Post by Sea Skimmer »

Except catch them by surprise, just like before. And catch every AA battery without ammo, like before. Japan launched the plan expecting to loose 2-3 carriers in the first place, and a third of the entire navy in the first 100 days of operations. Plus extra US planes would be largely flushed to the Philippines, Gaum ect... but also to many islands in the Atlantic which were seen as badly vulnerable. As it was the Japanese had no clear idea just how many US aircraft were on Oahu in the first place. They had no overhead recon of the plane. They did however do secret overflights of the Phillippines.

Also one of the reasons the planes were so bunched up on Oahu in the first place was the island had very limited airfield facilities for the number of planes on hand, which wouldn't change easily, even post attack the airfields were rather saturated because the island's landmass isn't too suited to airfields, while the other islands in the chain largely lacked ports and completely lacked ground defenses historically (never changed that much either). So its pretty damn unlikely the US would put vastly more planes on the island even given the choice. Much more anti aircraft defense was desired though. But it means nothing without ammo.

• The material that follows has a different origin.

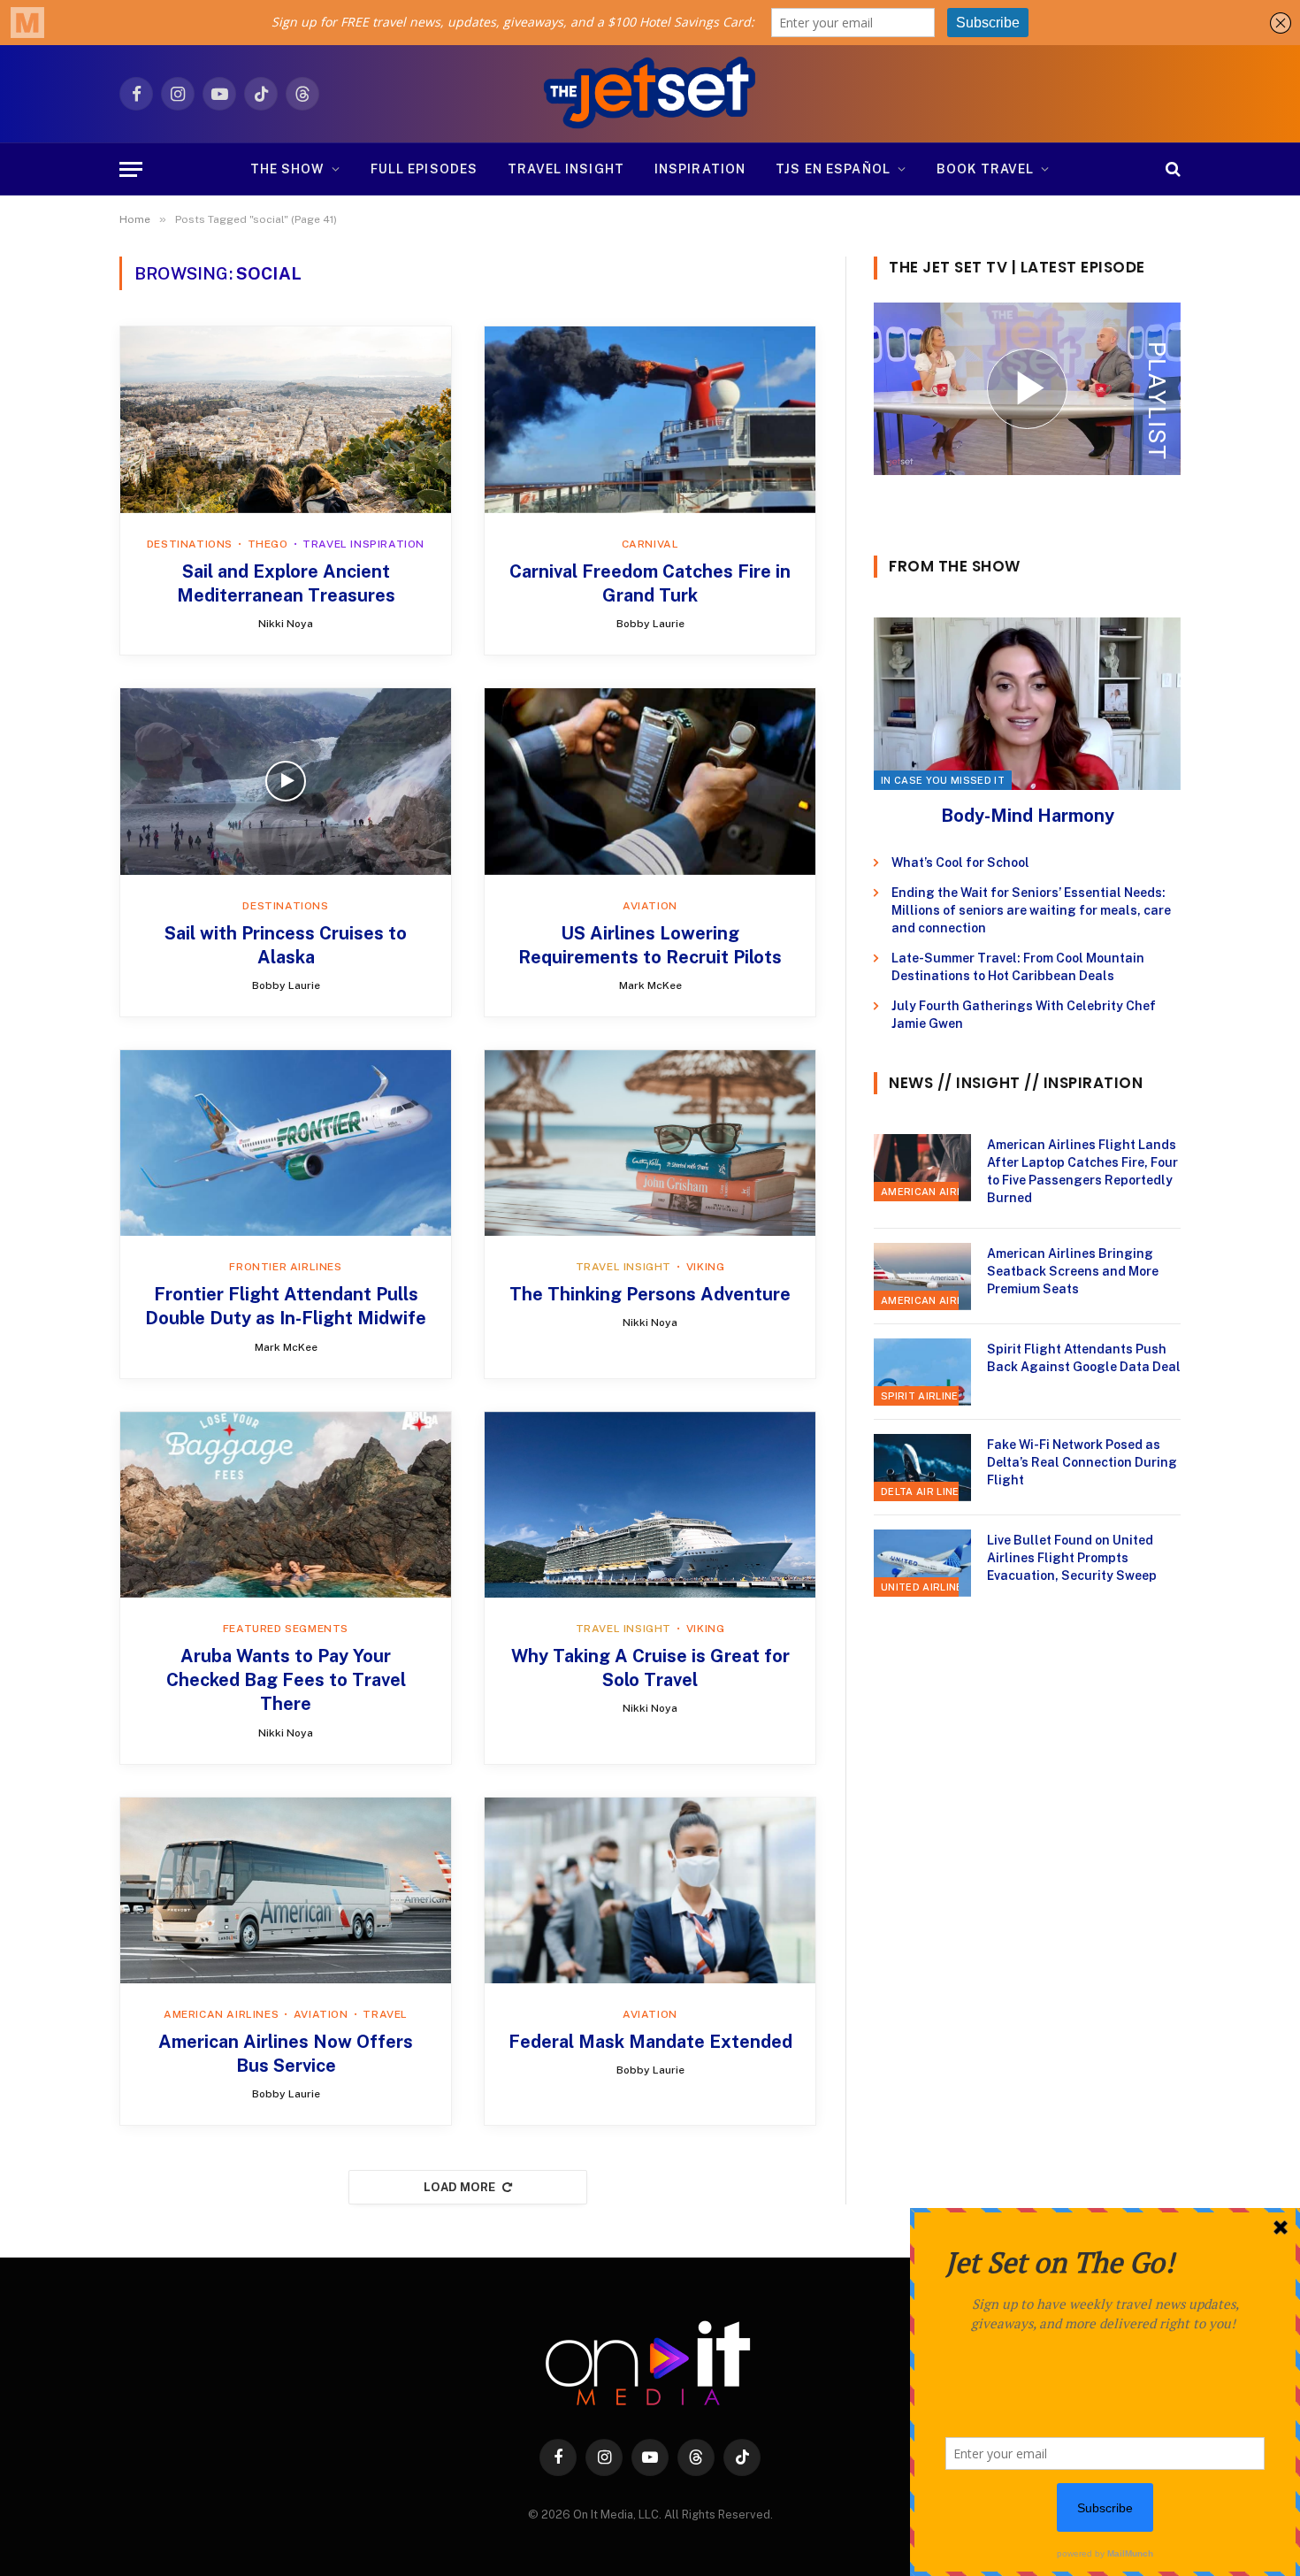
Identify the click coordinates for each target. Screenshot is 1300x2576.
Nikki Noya (285, 623)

Meanwhile if Japan decided to attack sooner they probably just wouldn't attack Oahu due to lack of enough Zero fighters requiring them to use carriers against the Phillippines. After that they'd revert to their original plans for a decisive battle in the central Pacific or Phillippines Sea, which would actually probably work out better for them then trying to defend absurdly far flung outposts like Tarawa.

A lot of 1939 production American planes would also be less then impressive. Sure the Hawk 75 series was underrated, but some serious pieces of junk were around. Advantages that showed up early in WW2 on American planes would also be totally lacking like zero self sealing fuel tanks and little or no armor on anything but bombers.